Thursday, April 3, 2008

Being Here

The first thing I notice as I fly into Norfolk is the green -- everywhere. Green lawns and green trees, all against a gray, gloomy sky. Rain will be a challenge for us all weekend. Four battles are planned, and we shall see what comes down.

I link up with my roommate and comrade-in-arms at the baggage claim, and we're soon in our way to Suffolk in a Suzuki SUV, big enough to reasonably accommodate our war chests of uniforms and civilian clothes and cameras. My comrade's case is as big as mine, and he's only staying for the weekend. Mine is heavy enough to flirt with Delta's weight limits, meaning I've moved a shaving kit from the main bag to the one with my tricorns. Those are for later.

We're soon on I-64, and after navigating through the Hampton Roads rush hour, we arrive in Suffolk. This is where the history reaches out to us, in the brick homes and humble farmsteads, in the mansions and the churches. The past shades nearly everything except the strip malls and gas stations. Even the drive-through banks elicit the spirit of a burgeoning colony with their stately red veneer. No stucco. No faux adobe.

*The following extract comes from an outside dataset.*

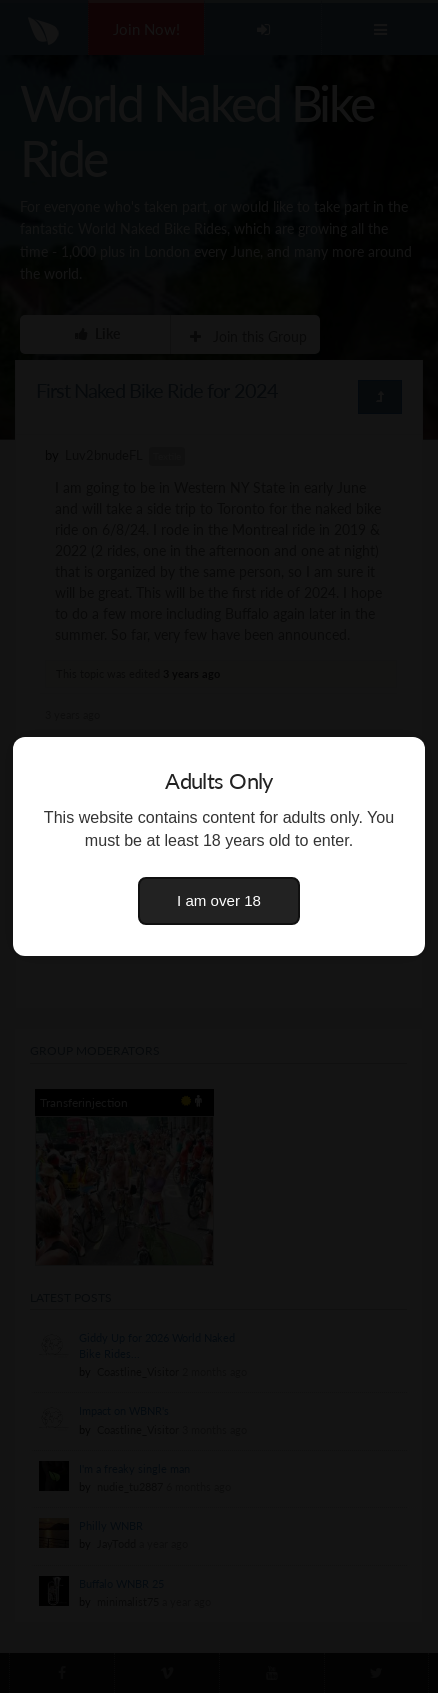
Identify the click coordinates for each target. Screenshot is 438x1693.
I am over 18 (219, 900)
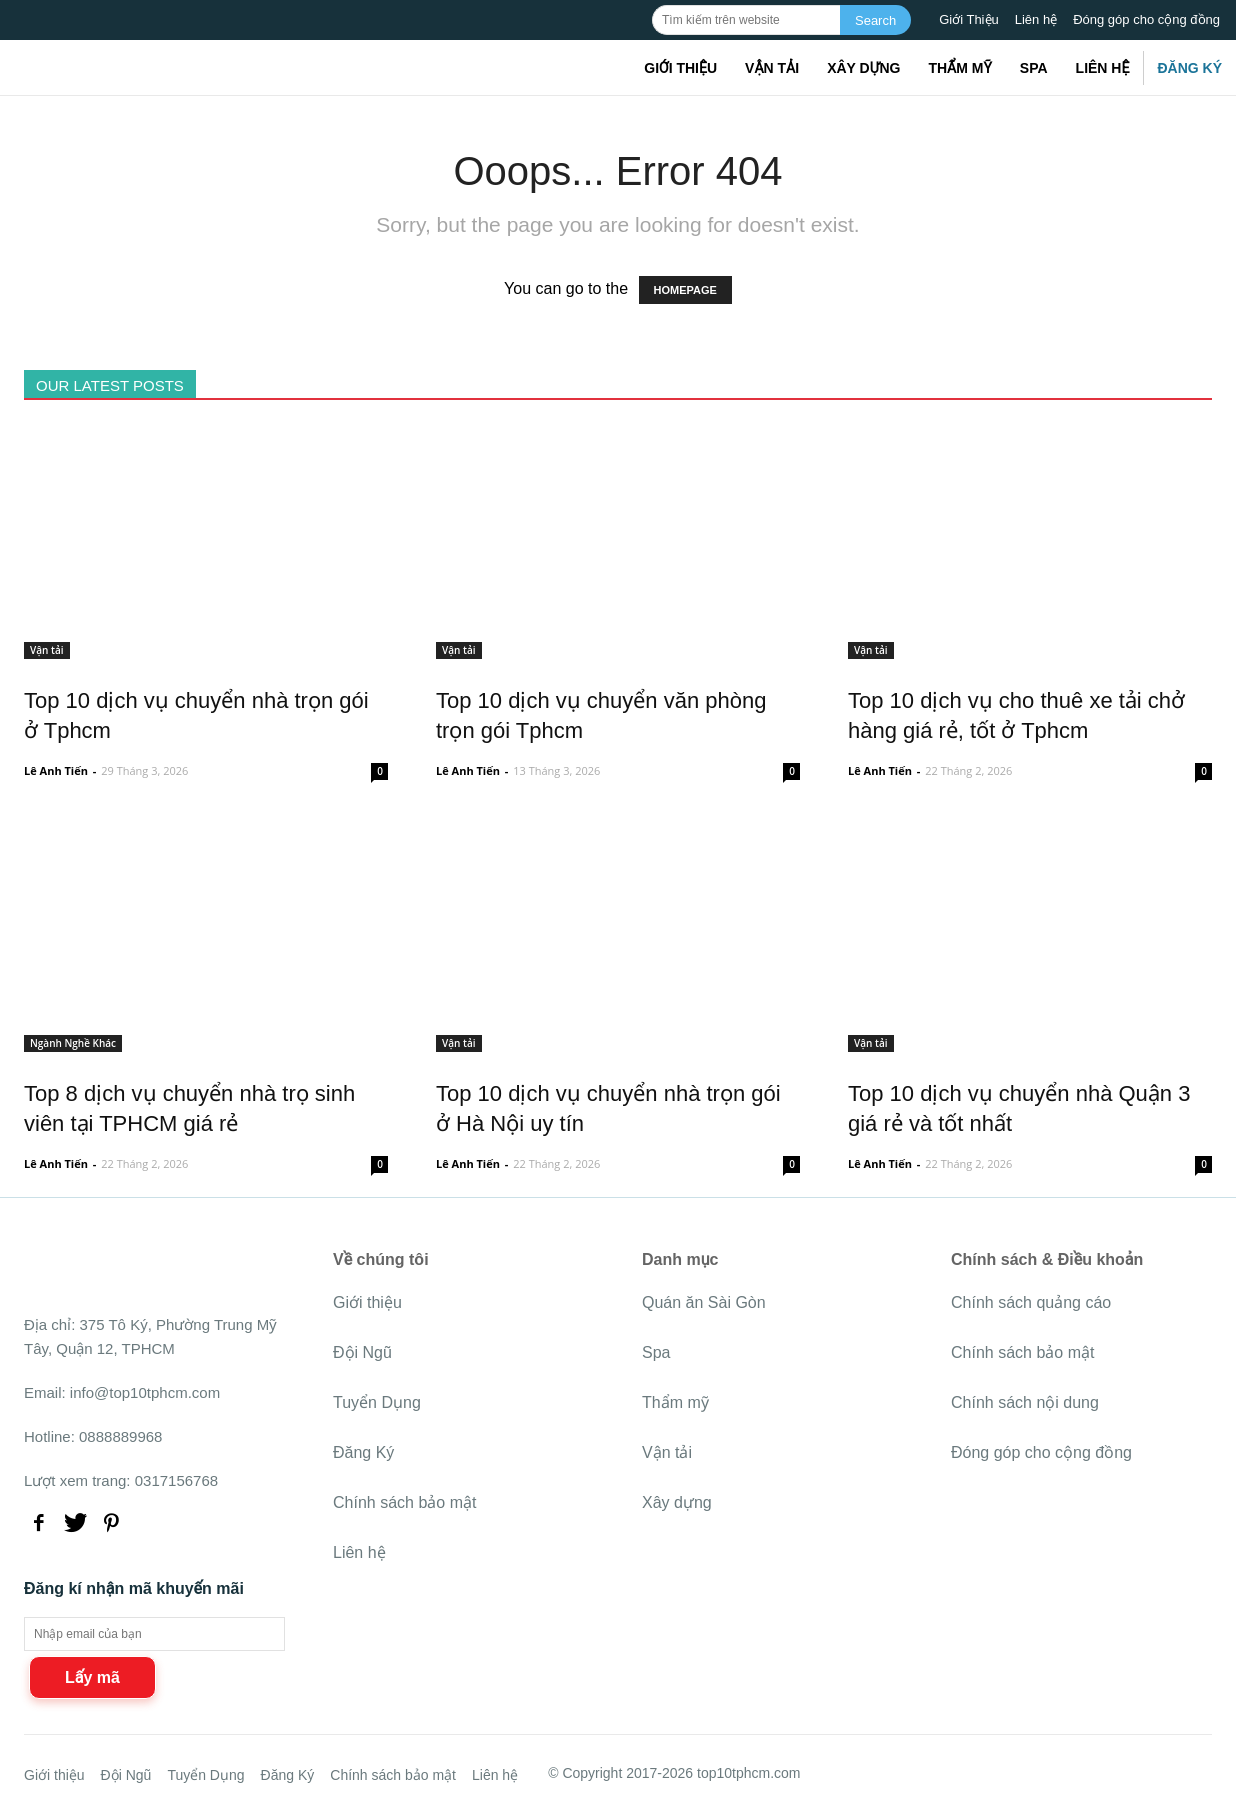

My companion is flashing back to his youth Pennsylvania. We both keep track of the number of flags we pass outside businesses and homes, especially the Virginia state banners.

"They're still pretty proud," he says.

I can feel it. It's in every flag hanging outside the many homes we pass by. This is America, not Suburbia. Submerged in history, they connect with it in a way people like me can only wonder about in Arizona. It's an honor to live in the land where the colonists first set foot 400 years ago.

We're so wrapped up in the greenery and architecture we miss a turn. Or maybe it misses us. It's a problem easily solved with a laptop and wi-fi in a gas station parking lot where we Google our position and make a course correction. Fifteen minutes later, we're at the hotel.

A quick check-in and we're back on the road to the battlefield, making sure we understand the route and checking out our camp. Tents are plentiful, and a few Confederates are there chopping wood and preparing for a soggy first night in camp.

My comrade and I link up with the rest of the 1st Virginia and venture out to Pizza Hut.

"Mr. Francis is in shorts!" our Captain observes.

My roommate and I are the Odd Couple -- his Felix in shirt, slacks and tie with the Confederate flags next to my Oscar in a 1st Virginia polo, those shorts and a kepi with beat-up tennis shoes.

Everybody's in high spirits, even with the rain pounding down outside, but we don't worry. So what if it's muddy. We're here. Welcome to Virginia!

He smells the hay from a barn near the hotel. The childhood memories embrace him once again. For me, it's not the same as my youth in Missouri -- except for the green and the chilly rain.

Back in the room, we watch Gods and Generals and my comrade looks for a place to hang the Bonnie Blue flag. Running it up the Wendy's flagpole is out of the question for tonight, so we'll just have to make do with what we can.